WRITTEN REQUEST
Please echo every one of the items below, reproducing each line word for word with nothing added or left out.

....

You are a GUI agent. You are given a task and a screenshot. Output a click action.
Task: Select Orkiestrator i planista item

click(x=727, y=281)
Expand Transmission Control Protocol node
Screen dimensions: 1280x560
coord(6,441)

....

EXERCISE RESULT
You are a GUI agent. You are given a task and a screenshot. Output a click action.
Task: Select Orkiestrator i planista item

click(x=727, y=281)
Expand Transmission Control Protocol node
Screen dimensions: 1280x560
coord(6,441)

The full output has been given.